Der Parque Santiago ist der Platz vor der Kirche Santiago, welcher ähnlich wie der Plaza Grand ca. zehn Fußminuten von unserem Hostel entfernt liegt. Dienstags gibt es auf diesem Platz die “Musical Memories”, ein Orchester spielt live Musik. Vor der Bühne tanzten die Einheimischen zur Musik, irgendwie ein coole Sache!

 

Izamal:

Merida gilt als das ‘Tor zur Welt der Maya’, denn viele bedeutende Mayastätten liegen in näherer Umgebung. Ca. 60km. von Merida entfernt liegt die kleine Stadt Izamal, ein auch in dieser Hinsicht sehr interessanter Ort.

Mit dem Colectivo gelangten wir innerhalb einer Stunde nach Izamal und bereits bei der Einfahrt wurde uns klar, warum diese Stadt auch als die ‘Gelbe Stadt’ bekannt ist. Die Bauten waren ähnlich wie in Valladolid und Merida ebenfalls im kolonialen Stil erbaut, doch statt farbenfrohen Häusern sind hier nahezu Alle gelb-gold!

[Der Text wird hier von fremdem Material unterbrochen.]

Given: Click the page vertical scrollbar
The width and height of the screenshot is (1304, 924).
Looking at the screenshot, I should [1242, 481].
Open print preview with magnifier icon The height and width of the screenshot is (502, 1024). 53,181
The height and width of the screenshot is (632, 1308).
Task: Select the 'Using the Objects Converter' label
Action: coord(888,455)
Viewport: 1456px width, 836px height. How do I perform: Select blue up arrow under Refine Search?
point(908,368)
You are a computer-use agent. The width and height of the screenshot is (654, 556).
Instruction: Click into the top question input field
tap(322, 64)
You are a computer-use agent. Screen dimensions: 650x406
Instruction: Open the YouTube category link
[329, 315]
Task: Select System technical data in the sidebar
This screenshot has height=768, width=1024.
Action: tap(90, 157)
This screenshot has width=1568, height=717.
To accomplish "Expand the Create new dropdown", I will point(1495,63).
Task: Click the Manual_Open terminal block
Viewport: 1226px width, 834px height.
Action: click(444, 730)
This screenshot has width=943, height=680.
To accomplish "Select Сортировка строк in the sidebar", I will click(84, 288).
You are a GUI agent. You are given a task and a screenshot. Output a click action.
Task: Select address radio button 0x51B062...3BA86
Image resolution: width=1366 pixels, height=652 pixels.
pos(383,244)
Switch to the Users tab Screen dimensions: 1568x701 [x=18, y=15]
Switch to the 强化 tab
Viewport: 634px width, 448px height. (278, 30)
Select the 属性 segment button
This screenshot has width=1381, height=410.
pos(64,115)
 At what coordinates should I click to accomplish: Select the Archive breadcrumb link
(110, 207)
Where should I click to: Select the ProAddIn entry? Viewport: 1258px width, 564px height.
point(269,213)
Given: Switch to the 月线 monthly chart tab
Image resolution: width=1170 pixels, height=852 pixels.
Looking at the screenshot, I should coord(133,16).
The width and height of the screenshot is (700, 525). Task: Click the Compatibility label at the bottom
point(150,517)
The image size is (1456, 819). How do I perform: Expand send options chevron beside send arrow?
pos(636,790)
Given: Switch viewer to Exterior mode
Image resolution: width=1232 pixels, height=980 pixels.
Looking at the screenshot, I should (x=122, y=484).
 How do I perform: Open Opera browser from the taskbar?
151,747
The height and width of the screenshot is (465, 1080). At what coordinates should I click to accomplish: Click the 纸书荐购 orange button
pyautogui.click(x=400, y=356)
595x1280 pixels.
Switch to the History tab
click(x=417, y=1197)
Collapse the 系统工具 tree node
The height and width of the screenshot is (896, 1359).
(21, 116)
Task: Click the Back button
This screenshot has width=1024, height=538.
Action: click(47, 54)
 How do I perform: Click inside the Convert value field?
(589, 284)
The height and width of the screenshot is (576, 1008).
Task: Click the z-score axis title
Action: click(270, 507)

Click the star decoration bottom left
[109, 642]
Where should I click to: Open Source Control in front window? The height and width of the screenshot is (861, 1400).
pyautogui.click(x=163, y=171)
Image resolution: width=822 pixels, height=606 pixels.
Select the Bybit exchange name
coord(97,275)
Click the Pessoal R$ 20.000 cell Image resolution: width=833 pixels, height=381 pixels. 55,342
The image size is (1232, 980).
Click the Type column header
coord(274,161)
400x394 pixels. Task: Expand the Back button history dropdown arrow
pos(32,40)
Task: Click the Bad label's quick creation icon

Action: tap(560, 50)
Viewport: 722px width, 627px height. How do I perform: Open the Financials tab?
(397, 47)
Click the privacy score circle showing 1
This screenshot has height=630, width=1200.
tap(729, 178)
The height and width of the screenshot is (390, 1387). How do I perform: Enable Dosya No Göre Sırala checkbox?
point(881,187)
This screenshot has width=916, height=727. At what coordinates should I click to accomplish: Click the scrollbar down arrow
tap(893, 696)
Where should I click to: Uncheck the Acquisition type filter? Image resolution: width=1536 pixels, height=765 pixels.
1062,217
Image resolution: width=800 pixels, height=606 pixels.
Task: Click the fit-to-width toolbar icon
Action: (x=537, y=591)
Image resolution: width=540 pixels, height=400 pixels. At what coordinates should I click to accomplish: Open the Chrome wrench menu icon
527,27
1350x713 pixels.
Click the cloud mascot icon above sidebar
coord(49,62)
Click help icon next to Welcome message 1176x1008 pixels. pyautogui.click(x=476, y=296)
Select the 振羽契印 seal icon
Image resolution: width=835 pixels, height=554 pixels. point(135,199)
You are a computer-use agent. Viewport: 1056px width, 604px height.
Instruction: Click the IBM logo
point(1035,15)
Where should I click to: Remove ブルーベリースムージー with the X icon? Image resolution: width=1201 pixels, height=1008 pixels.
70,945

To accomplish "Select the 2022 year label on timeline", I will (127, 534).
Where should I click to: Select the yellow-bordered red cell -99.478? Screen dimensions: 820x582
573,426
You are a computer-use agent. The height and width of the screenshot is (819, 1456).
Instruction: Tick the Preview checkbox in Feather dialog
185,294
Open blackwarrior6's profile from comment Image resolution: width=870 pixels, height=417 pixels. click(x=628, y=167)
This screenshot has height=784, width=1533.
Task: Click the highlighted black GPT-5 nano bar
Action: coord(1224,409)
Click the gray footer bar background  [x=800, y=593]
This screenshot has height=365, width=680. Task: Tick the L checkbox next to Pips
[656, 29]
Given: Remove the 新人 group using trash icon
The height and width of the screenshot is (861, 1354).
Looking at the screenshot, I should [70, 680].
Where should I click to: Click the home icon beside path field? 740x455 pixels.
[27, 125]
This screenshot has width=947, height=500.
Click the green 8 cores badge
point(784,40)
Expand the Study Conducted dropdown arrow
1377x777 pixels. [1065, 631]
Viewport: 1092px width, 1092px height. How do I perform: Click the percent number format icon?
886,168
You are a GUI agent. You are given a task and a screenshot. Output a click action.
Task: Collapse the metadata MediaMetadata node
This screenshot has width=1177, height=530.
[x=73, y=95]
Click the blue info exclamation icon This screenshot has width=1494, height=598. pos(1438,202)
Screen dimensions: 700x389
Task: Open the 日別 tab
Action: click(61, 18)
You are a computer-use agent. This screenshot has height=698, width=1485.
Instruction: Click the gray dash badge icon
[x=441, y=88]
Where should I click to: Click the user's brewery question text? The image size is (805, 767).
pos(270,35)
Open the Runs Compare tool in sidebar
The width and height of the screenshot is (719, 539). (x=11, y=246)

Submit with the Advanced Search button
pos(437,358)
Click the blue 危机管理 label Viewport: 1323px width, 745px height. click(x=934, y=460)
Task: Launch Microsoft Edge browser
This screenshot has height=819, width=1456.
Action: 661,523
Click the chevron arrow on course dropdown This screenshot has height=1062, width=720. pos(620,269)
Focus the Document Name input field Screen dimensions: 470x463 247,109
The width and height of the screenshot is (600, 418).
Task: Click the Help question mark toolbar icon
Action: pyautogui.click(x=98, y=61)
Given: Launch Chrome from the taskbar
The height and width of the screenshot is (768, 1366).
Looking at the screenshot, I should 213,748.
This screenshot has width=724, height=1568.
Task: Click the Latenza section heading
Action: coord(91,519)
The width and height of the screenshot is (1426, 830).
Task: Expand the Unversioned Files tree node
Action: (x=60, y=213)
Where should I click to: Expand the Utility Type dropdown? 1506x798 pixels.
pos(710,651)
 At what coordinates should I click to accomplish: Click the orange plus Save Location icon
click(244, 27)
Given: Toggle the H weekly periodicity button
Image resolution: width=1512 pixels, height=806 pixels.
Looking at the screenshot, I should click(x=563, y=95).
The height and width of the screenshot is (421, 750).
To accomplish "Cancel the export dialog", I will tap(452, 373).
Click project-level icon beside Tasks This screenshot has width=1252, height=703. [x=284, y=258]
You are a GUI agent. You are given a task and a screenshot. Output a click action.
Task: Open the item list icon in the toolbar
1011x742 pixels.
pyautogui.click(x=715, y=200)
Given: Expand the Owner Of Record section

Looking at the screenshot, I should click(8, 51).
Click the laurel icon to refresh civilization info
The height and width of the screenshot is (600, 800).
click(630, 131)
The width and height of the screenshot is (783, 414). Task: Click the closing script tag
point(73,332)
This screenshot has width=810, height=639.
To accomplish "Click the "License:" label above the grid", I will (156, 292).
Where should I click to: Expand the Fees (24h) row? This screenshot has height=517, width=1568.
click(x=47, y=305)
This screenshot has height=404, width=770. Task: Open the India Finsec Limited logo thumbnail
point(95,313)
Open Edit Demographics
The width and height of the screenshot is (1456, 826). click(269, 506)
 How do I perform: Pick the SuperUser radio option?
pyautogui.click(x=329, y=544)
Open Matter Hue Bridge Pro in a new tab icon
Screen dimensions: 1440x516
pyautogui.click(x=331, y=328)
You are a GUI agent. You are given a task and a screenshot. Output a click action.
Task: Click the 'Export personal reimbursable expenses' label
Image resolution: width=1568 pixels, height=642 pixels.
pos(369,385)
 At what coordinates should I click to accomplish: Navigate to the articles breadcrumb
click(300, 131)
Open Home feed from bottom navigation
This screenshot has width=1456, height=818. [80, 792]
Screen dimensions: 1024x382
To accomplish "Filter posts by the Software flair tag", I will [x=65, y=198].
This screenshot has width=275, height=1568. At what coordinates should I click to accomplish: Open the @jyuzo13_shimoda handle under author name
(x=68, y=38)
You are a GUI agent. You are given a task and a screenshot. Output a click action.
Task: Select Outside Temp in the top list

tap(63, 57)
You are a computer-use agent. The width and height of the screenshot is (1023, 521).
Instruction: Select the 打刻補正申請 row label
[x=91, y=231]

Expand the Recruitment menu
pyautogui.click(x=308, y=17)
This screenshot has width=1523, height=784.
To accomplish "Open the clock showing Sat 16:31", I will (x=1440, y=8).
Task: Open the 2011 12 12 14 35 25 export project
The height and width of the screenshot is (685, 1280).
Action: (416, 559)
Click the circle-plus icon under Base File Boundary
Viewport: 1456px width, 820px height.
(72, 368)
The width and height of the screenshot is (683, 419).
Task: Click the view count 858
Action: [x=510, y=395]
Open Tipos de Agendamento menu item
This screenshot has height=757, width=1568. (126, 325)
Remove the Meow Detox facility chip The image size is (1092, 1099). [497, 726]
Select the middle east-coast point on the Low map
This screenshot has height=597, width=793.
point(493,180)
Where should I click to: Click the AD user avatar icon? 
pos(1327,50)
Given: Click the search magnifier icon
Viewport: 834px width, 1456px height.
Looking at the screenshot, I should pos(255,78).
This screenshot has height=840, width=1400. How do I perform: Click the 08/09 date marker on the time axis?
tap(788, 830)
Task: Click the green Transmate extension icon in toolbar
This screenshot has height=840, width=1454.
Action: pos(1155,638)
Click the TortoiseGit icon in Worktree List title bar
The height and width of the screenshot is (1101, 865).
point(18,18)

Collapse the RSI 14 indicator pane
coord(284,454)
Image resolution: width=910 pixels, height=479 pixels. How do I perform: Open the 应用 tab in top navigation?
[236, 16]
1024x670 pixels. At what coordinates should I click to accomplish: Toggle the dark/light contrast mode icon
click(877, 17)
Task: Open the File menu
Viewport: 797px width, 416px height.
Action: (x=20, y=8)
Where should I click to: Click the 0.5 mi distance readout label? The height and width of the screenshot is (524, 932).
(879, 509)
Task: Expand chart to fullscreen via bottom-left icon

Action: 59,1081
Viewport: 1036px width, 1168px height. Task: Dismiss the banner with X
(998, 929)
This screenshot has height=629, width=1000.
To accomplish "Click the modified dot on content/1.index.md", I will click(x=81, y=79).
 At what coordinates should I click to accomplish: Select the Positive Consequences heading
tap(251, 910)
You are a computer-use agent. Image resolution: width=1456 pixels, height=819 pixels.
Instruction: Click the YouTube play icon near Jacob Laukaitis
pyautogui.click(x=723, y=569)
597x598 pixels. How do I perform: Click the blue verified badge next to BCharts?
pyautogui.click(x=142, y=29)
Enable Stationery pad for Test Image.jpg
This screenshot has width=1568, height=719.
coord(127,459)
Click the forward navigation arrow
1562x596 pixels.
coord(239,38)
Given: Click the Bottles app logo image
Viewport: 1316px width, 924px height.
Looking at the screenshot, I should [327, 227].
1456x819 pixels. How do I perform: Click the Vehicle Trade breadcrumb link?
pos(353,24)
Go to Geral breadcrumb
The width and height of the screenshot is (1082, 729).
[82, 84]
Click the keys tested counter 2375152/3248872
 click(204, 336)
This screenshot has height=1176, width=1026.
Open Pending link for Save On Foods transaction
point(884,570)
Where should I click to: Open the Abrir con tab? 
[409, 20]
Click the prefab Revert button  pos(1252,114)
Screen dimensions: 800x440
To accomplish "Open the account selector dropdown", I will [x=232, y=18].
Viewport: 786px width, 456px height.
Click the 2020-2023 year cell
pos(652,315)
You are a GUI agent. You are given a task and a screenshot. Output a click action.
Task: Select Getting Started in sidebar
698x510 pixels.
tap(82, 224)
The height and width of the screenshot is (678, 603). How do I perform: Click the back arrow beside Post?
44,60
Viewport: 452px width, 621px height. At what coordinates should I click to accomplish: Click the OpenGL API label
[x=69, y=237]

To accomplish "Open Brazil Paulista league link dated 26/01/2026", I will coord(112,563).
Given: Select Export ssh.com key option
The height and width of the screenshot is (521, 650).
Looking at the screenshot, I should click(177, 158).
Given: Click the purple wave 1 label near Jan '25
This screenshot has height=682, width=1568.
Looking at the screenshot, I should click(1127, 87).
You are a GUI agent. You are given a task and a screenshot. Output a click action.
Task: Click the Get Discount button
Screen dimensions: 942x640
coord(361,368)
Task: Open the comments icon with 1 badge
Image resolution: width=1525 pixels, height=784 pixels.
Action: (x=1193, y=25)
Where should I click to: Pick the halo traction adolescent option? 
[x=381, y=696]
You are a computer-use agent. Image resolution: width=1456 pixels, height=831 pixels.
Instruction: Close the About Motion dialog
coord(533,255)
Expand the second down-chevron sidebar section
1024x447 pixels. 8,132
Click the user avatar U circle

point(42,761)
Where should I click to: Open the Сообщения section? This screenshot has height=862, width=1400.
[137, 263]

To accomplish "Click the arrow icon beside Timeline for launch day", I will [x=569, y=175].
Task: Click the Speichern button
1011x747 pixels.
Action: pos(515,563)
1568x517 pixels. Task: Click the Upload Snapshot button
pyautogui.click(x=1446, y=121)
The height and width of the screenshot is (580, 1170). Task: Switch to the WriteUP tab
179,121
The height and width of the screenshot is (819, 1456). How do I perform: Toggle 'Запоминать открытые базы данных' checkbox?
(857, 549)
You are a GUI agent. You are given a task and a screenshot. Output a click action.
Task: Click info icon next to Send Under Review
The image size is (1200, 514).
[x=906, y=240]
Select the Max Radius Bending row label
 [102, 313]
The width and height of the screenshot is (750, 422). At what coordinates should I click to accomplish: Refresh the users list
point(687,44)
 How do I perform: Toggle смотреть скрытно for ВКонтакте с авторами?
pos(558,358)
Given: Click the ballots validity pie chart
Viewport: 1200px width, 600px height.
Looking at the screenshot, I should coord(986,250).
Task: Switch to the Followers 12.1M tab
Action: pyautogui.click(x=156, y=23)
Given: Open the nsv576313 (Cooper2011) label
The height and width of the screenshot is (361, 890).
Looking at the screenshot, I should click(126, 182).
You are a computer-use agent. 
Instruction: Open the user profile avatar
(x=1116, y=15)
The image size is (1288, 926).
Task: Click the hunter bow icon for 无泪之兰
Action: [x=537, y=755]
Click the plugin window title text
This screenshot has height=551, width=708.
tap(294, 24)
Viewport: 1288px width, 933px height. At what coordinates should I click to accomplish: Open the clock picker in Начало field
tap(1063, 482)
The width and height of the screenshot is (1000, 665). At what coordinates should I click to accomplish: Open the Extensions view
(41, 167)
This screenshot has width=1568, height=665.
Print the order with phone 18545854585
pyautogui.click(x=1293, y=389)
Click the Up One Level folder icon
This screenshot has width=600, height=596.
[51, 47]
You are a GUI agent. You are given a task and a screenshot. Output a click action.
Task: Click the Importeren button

Ein Highlight der Stadt ist das Franziskaner-Kloster aus dem 16. Jahrhundert, welches sich direkt an der Coletivo-Haltestelle sowie am zentralen Park (Parque Itzamna) befindet. Zu Fuß konnten wir das Atrium sowie die Kapelle besichtigen (in welcher wir jedoch keine Bilder schossen – allgemein sind die Kirchen hier meistens weniger prunkvoll als die Kirchen in Europa). Auch das Kloster reiht sich passend in das Farbbild der Stadt ein.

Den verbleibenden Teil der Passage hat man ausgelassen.